Role of integrons in dissemination of carbapenem resistance among pseudomonas aeruginosa and acinetobacter baumanii at Mulago Hospital

Abstract

Background: Carbapenem Resistance emergence threatens effective antimicrobial therapy of infections involving carbapenemase producing Gram negative bacteria especially Pseudomonas aeruginosa and Acinetobacter baumannii. This study aimed to determine the antimicrobial susceptibility profiles, prevalence of carbapenemase encoding genes, their location and class 1 integrons in carbapenem resistant Pseudomonas aeruginosa (CRPA) and Acinetobacter baumannii (CRAB) isolates obtained from clinical samples at Mulago hospital. Additionally, the mobility potential of carbapenem resistance genes via class 1 integrons in these isolates was also investigated. Methodology: Using 46 consecutive CRPA and CRAB isolates, antimicrobial susceptibility testing using the Kirby Bauer disk diffusion technique was performed. Furthermore, phenotypic assays (MHT, MBL, KPC) and genotypic assays for detection of carbapenemase production, carbapenemase encoding genes and class 1 integrons were also performed. Also, conjugation experiments to demonstrate the mobility potential of carbapenemase encoding genes in the isolates were also performed. Results: Of the Metallo β-lactamase encoding genes screened for, only the Verona Integron encoded Metallo-β-lactamase, blaVIM was present and was found in all the study isolates. Furthermore, Oxacillinase encoding genes, blaOXA-23, blaOXA-24 and blaOXA-51 were found present in 29%, 24% and 100% of the Acinetobacter isolates respectively, but absent in Pseudomonas isolates. Co-carriage of blaOXA-23 and blaOXA-24 was seen in 14% of the isolates. The carbapenemase producing isolates were all multi-drug resistant. However, were all susceptible to colistin. 63% of the isolates carried class 1 integrons. Of these, 31% successfully transferred class 1 integron containing blaVIM to azide resistant E.coli-J3 in the conjugation experiments.

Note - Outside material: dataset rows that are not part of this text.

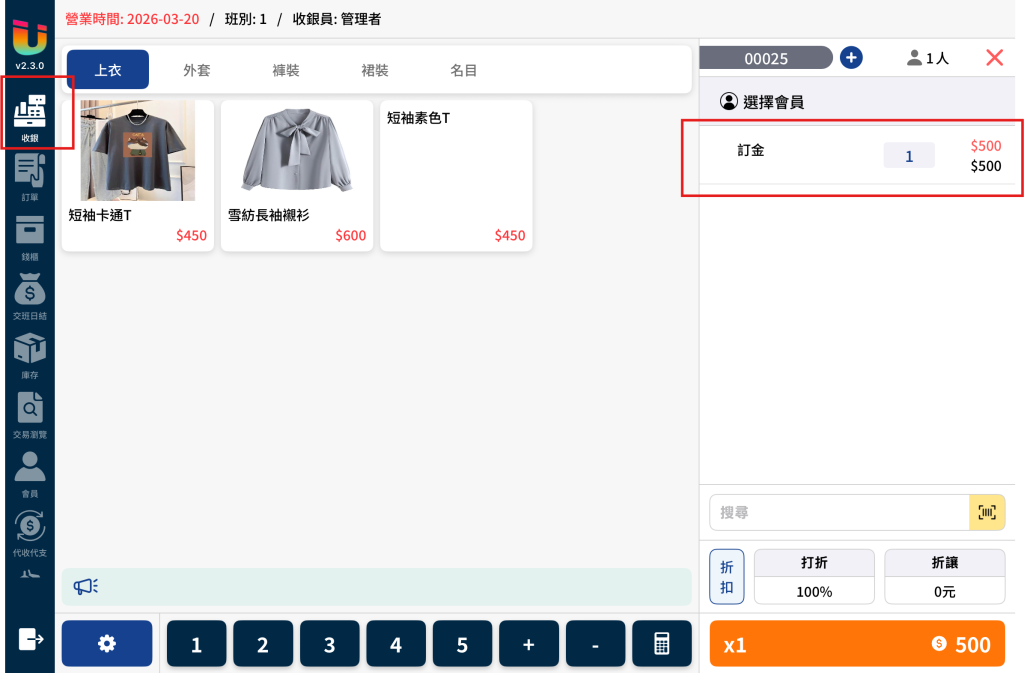
Task: Switch to the 褲裝 category tab
Action: click(x=285, y=70)
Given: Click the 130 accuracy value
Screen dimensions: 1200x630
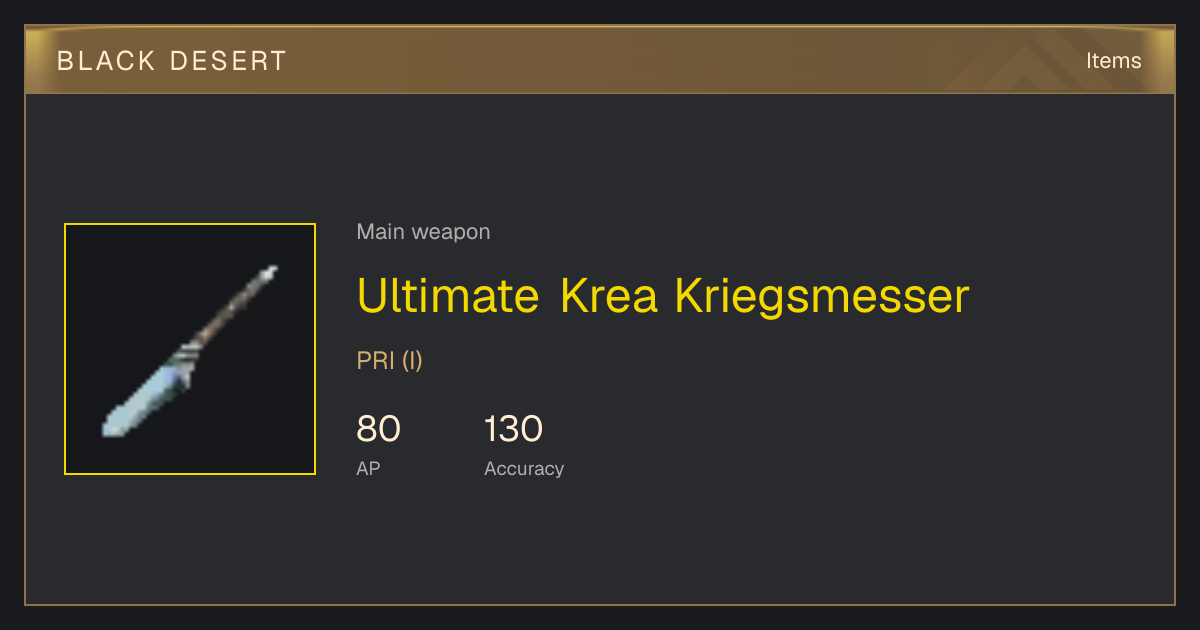Looking at the screenshot, I should tap(513, 429).
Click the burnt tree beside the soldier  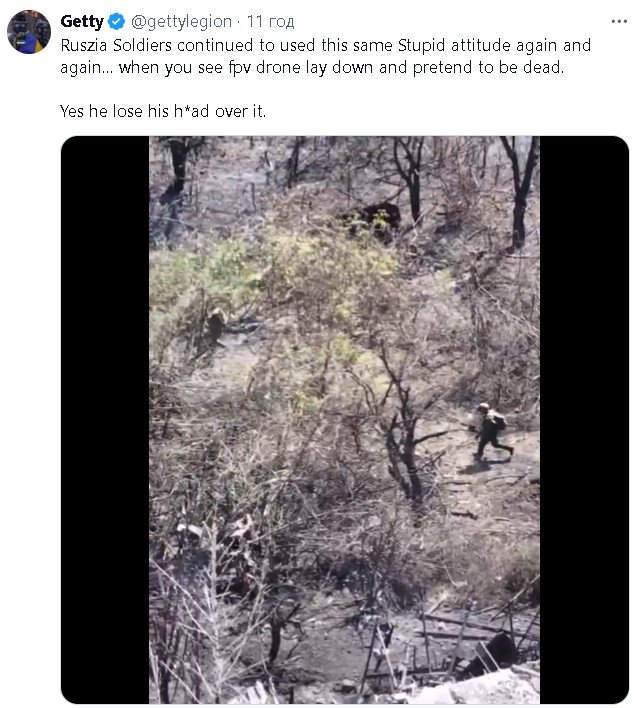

Conclusions: blaVIM and blaOXA-23 are the most prevalent carbapenemase encoding genes at Mulago Hospital, blaVIM and blaOXA-23, 24 and 51 are the genes mediating carbapenem resistance in our setting, the blaOXA-58 is possibly being replaced by blaOXA-23, carbapenemase producing isolates in this setting are multi-drug resistant and class 1 integrons are playing a role in dissemination of carbapenem resistance and other resistances seen in these isolates at Mulago Hospital.